RECORDED DATA:
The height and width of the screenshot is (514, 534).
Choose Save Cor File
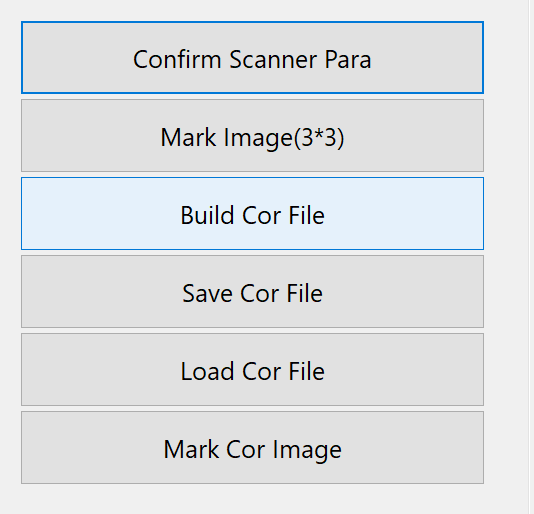[252, 291]
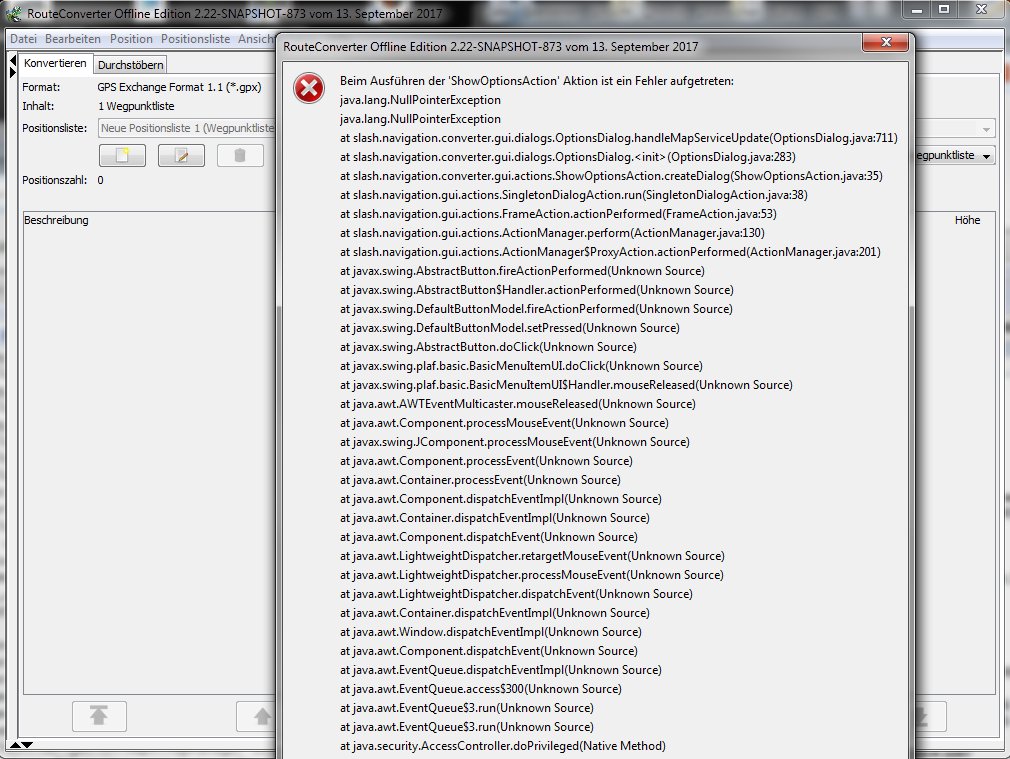Open the Bearbeiten menu
The width and height of the screenshot is (1010, 759).
point(73,39)
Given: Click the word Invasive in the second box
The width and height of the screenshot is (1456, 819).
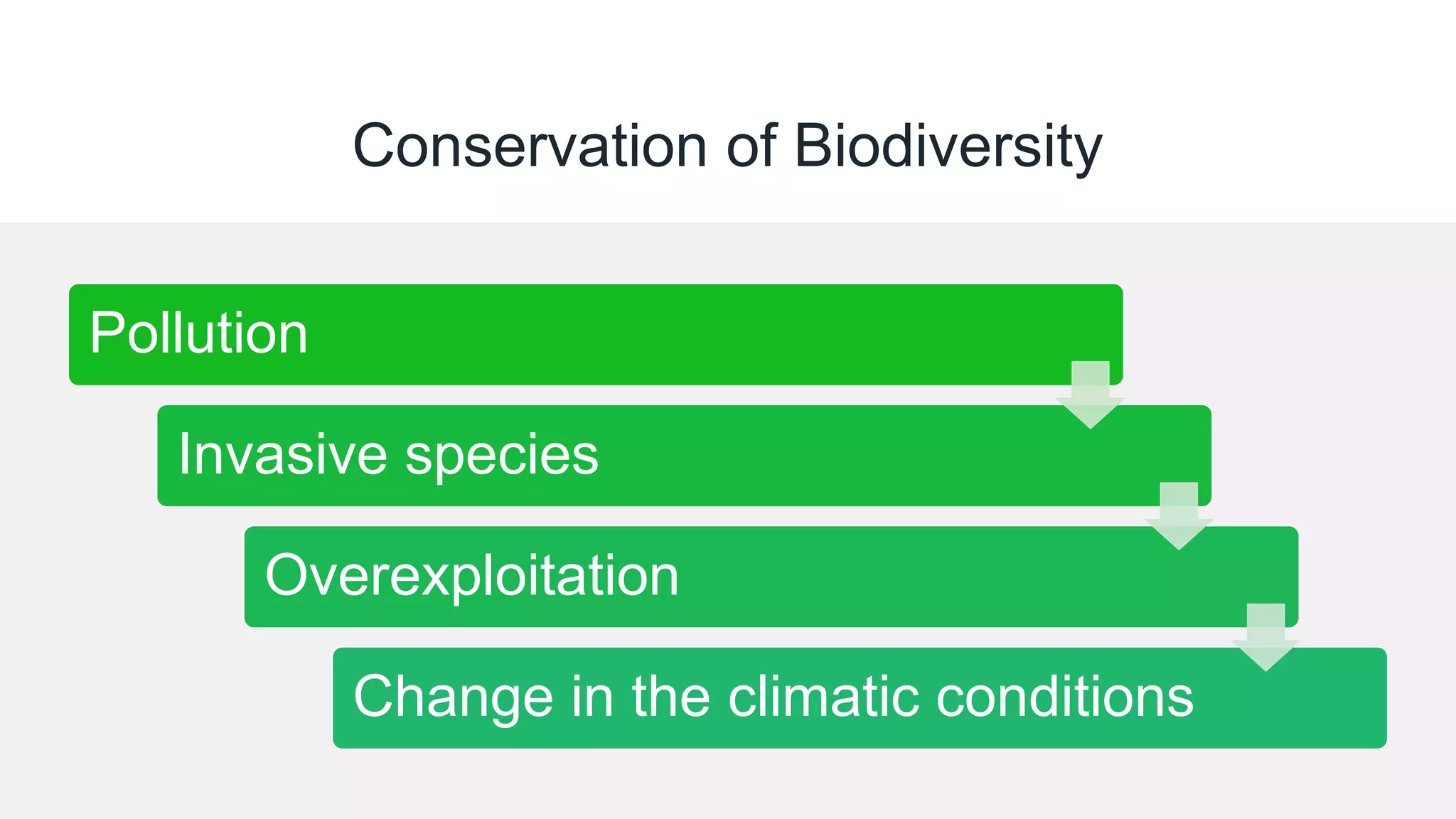Looking at the screenshot, I should pos(282,454).
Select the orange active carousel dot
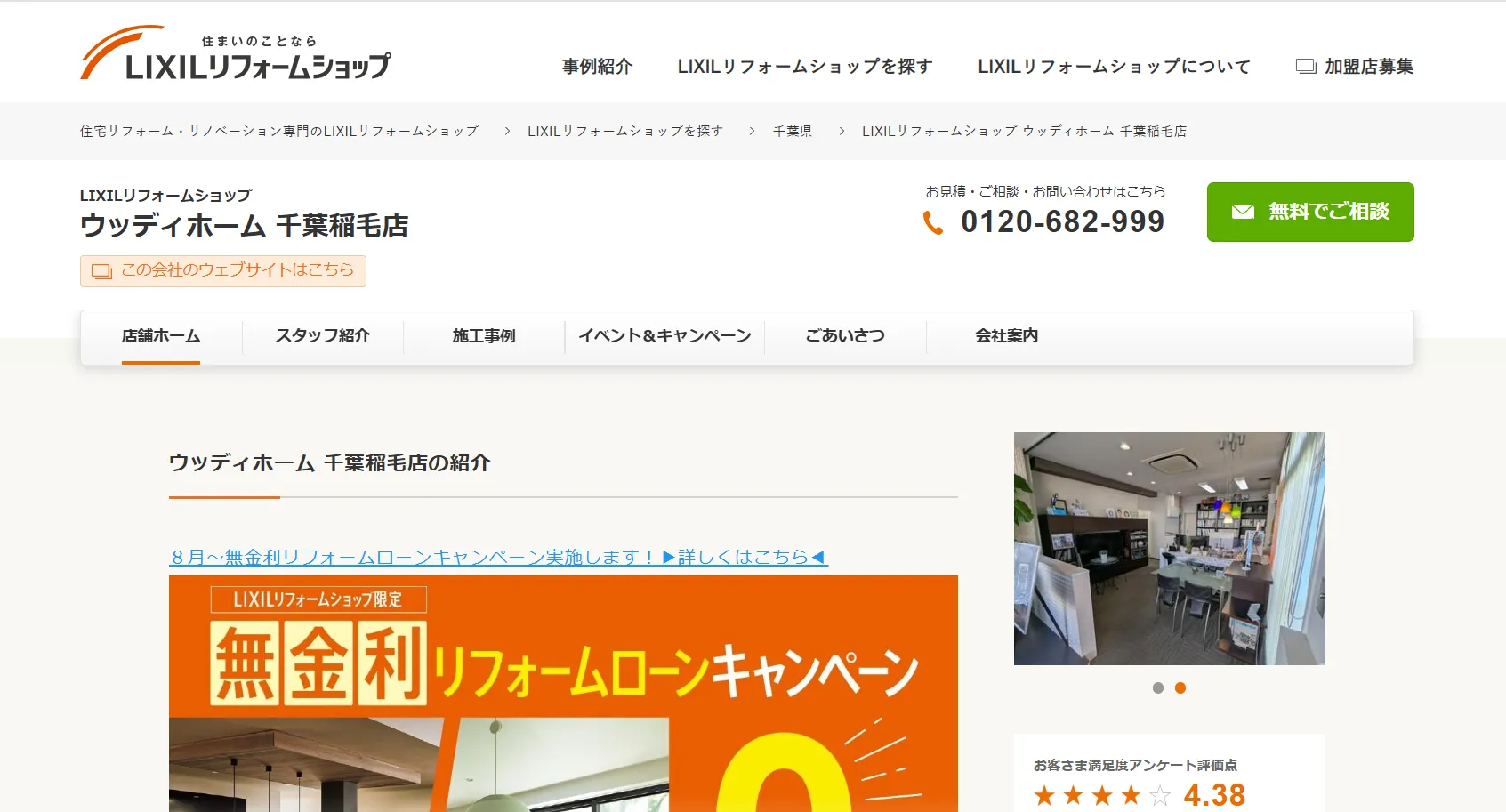The height and width of the screenshot is (812, 1506). (1180, 687)
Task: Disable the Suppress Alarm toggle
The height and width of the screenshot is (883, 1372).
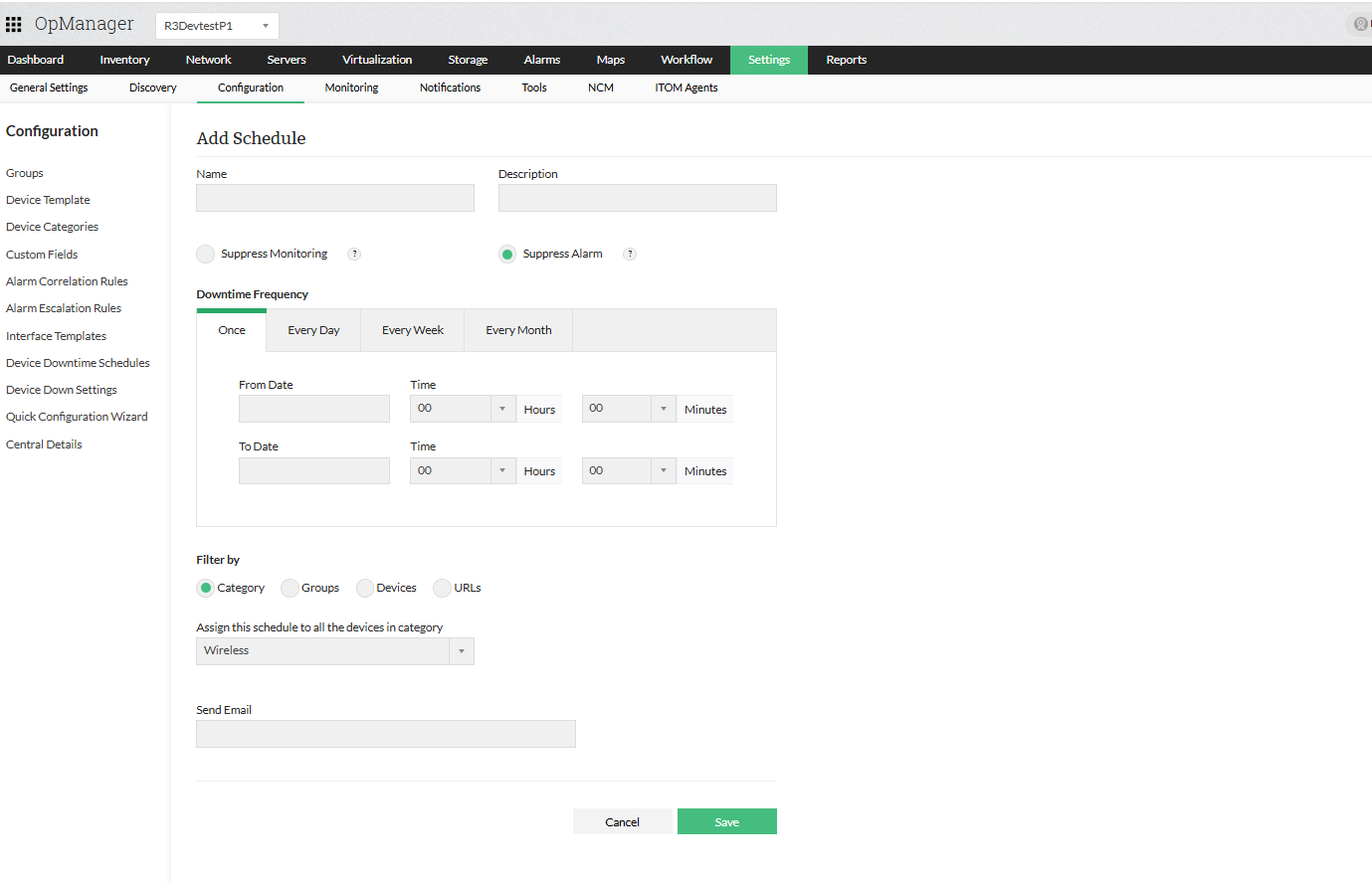Action: point(507,254)

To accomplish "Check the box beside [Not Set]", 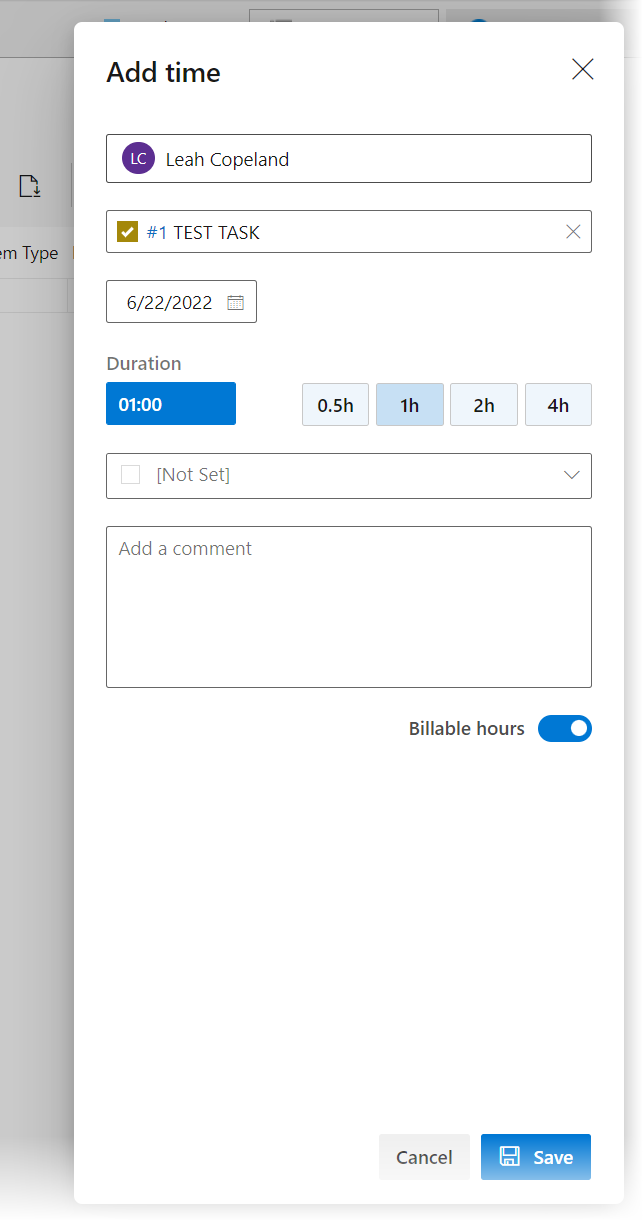I will (x=130, y=475).
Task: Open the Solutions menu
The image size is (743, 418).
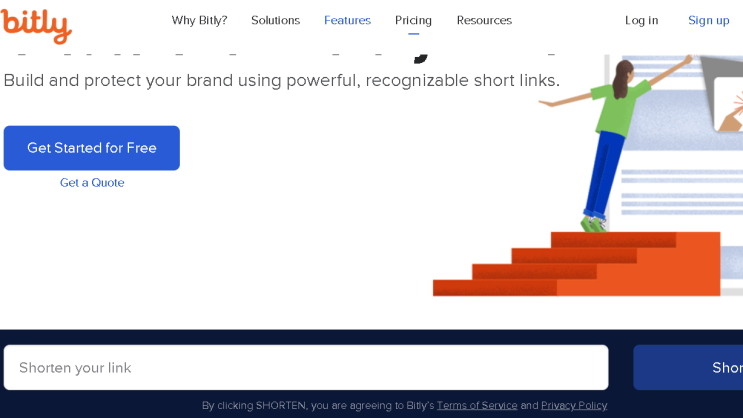Action: click(275, 20)
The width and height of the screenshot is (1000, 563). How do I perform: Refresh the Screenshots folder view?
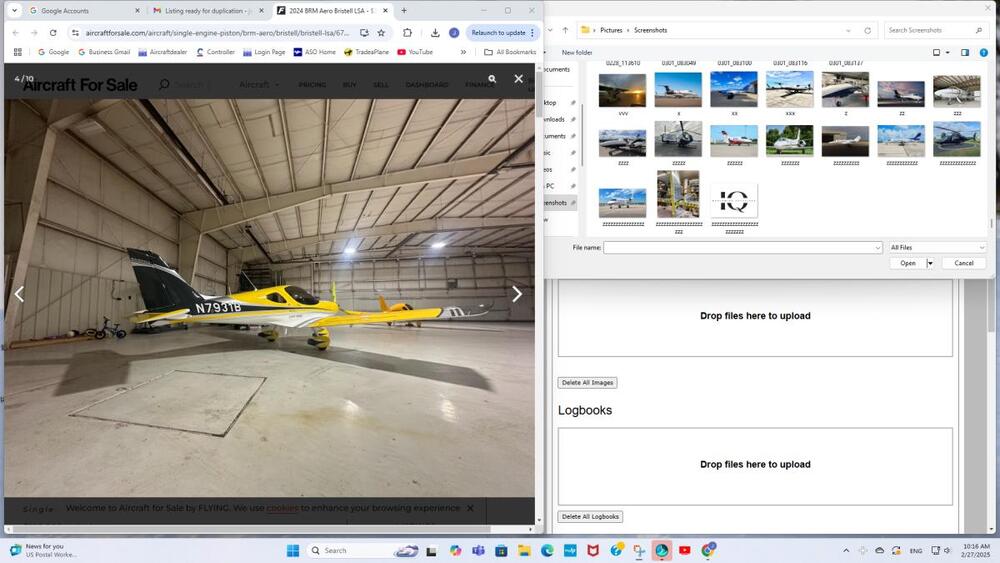click(867, 30)
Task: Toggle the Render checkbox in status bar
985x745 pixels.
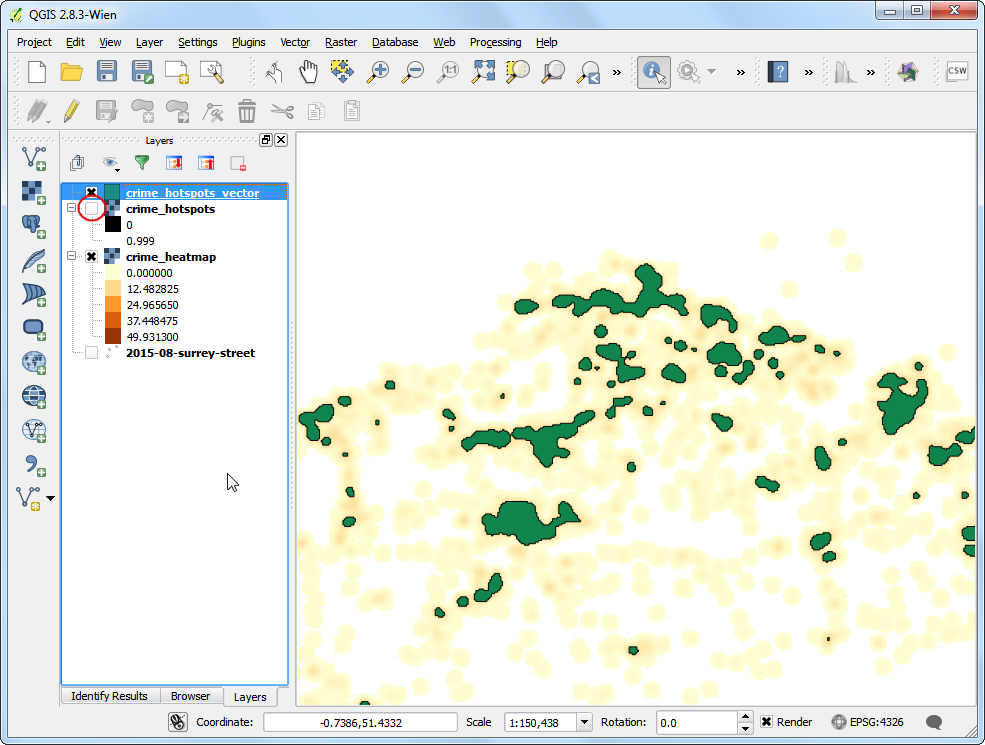Action: tap(766, 722)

REQUIRED ACTION:
Copy nothing but the lines from the line that contains "Task: Open the Solutions menu" through the end of the listing, exactly, and keep pictures out of it.

ANSWER TO THE EXERCISE:
Task: Open the Solutions menu
The image size is (743, 418).
Action: click(275, 20)
The width and height of the screenshot is (1000, 563). How do I perform: Refresh the Screenshots folder view?
click(867, 30)
Task: Toggle the Render checkbox in status bar
985x745 pixels.
Action: tap(766, 722)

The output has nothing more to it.